▶ [ИСХОДНЫЙ ТЕКСТ]:
□ □ □ □
Процесс высвобождения нравственных сил народа, направленный по верному руслу решениями двух партийных съездов, сразу благотворно сказался во всех областях нашей жизни. Словно вырвались наружу огромные запасы творческой энергии, не получавшей раньше естественного выхода. Люди словно пробудились после долгого оцепенения и заново открыли для себя все богатство своей эмоциональной природы, своих гражданских возможностей.

Нет ничего удивительного, что на эти перемены с такой внутренней готовностью откликнулась в искусстве молодежь. Вопреки постоянным разговорам о житейской неопытности молодых, в частности молодых поэтов, оказалось, что они очень чутко улавливают идейную, политическую и психологическую атмосферу современности и радостно впитывают в себя новые общественные веяния. Их рождение, как художников, совпало с возрождением ленинских норм и демократических принципов социального поведения. Отсюда – их задор, решительность, жажда новизны, смелость поисков и широта интересов. Отсюда же их презрение к ханжеству и лицемерию во всех его видах.

Так они сразу оказались в центре внимания и продолжают целыми шеренгами входить в литературу. Они начинают там, где застали жизнь, и идут дальше, вперед, стараясь уже на ходу разобраться в том, что было до них. Перед ними не возникают как самостоятельные проблемы прощание с прошлым, переоценка былого. Но борьба с догматическим мышлением, с условностями, навыками и предрассудками, доставшимися нам в наследство от прежних времен, не случайно получила наиболее наглядное проявление в творчестве молодых.

Евгений Евтушенко с головой окунулся в эту борьбу. Когда в дни XX съезда партии появились его стихи «Лучшим из поколения», их можно было воспринять как обычную поэтическую декларацию, одну из тех, в которых не было недостатка ни раньше, ни потом. Но теперь, оглядываясь назад, следовало бы признать, что он имел право на такие строчки:

Возьмите меня в наступление, не упрекнете ни в чем. Лучшие из поколения, возьмите меня трубачом!

Начавшийся в стране процесс «разборки и расчистки» шел стремительно, в чем-то противоречиво, а иногда даже болезненно. И в лирике молодого поэта, взбудораженного переменами, не обошлось без крайностей, срывов, ошибок и неудач. Иногда поднявшаяся пыль застилала ему глаза, и он терял из виду горизонт.
□ □ □ □
▶ [ЗАДАНИЯ]:
a. Как называются стихи Евтушенко, которые, согласно тексту о молодых поэтах, появились в дни XX съезда партии?
b. Перепишите дословно отрывок из текста о молодых поэтах: начните со слов «Нет ничего удивительного, что» и остановитесь после слов «всех его видах.».
c. Изложите содержание текста о молодых поэтах в двух предложениях.
Строки никак не связаны с текстом о молодых поэтах.
□ □ □ □
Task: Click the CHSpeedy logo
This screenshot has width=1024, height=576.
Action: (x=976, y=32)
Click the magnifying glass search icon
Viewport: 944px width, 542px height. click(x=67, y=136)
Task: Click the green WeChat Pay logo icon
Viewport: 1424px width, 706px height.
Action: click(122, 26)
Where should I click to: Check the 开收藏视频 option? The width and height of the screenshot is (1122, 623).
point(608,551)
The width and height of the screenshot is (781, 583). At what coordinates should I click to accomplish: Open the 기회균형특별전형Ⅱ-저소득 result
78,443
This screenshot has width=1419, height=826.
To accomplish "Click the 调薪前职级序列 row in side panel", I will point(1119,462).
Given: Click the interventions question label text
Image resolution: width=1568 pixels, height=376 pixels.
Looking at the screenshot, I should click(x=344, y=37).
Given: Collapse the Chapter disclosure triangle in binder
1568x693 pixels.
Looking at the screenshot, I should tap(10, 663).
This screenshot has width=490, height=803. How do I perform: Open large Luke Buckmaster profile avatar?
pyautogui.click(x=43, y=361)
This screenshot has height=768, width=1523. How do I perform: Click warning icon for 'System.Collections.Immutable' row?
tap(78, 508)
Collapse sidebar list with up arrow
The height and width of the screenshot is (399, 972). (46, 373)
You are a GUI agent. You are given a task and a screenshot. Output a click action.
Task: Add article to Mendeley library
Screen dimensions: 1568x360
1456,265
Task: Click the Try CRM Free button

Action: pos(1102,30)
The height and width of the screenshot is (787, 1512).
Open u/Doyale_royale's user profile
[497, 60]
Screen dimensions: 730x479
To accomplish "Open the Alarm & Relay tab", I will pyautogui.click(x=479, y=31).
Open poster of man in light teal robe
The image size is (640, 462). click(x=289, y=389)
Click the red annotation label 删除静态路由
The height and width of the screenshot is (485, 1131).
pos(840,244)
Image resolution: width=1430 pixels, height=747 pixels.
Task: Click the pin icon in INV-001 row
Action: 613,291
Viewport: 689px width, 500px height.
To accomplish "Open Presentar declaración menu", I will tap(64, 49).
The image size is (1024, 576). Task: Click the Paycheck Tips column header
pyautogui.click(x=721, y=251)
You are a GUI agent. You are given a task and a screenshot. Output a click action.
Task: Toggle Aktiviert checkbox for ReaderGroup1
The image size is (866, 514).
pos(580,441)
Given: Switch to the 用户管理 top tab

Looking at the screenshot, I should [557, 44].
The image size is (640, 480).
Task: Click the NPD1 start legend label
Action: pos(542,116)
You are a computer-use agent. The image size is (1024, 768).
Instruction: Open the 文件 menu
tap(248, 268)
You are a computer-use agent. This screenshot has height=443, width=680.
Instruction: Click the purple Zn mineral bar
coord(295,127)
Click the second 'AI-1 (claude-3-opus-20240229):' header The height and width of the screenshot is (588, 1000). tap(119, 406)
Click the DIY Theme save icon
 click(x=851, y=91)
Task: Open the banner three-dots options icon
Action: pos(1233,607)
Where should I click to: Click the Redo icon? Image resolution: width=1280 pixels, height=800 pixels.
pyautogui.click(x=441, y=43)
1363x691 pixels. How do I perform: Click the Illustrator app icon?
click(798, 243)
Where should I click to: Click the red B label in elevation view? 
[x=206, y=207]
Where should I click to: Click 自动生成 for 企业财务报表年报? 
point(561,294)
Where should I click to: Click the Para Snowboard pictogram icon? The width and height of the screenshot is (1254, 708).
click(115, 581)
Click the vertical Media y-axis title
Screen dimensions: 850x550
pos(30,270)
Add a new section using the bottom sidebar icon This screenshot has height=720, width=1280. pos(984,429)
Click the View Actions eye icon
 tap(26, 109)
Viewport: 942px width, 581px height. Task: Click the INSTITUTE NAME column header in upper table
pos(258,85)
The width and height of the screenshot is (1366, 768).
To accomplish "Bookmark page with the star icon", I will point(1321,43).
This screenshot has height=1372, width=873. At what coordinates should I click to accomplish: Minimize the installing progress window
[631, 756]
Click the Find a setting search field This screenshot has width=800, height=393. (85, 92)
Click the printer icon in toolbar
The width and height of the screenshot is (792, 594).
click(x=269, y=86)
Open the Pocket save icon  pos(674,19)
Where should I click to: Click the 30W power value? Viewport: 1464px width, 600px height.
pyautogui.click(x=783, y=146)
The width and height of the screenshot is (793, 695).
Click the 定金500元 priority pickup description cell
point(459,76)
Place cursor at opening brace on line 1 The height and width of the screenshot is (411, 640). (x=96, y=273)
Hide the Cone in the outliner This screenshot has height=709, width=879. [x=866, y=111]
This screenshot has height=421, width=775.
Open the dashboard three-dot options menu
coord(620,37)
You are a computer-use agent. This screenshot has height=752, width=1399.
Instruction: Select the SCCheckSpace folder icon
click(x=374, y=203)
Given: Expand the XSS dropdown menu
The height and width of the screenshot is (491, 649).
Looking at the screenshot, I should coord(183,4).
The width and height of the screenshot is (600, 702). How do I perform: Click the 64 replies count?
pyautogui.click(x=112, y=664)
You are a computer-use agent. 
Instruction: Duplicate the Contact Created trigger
□ □ □ □
▶ [ОТВЕТЫ К ЗАДАНИЯМ]:
a. «Лучшим из поколения».

b.
Нет ничего удивительного, что на эти перемены с такой внутренней готовностью откликнулась в искусстве молодежь. Вопреки постоянным разговорам о житейской неопытности молодых, в частности молодых поэтов, оказалось, что они очень чутко улавливают идейную, политическую и психологическую атмосферу современности и радостно впитывают в себя новые общественные веяния. Их рождение, как художников, совпало с возрождением ленинских норм и демократических принципов социального поведения. Отсюда – их задор, решительность, жажда новизны, смелость поисков и широта интересов. Отсюда же их презрение к ханжеству и лицемерию во всех его видах.

c. После решений двух партийных съездов высвободилась творческая энергия народа, и живее всего на перемены откликнулась молодежь в искусстве, в том числе молодые поэты с их задором, смелостью поисков и презрением к ханжеству. Евгений Евтушенко с головой окунулся в борьбу с догматическим мышлением, хотя в его лирике не обошлось без крайностей, срывов, ошибок и неудач.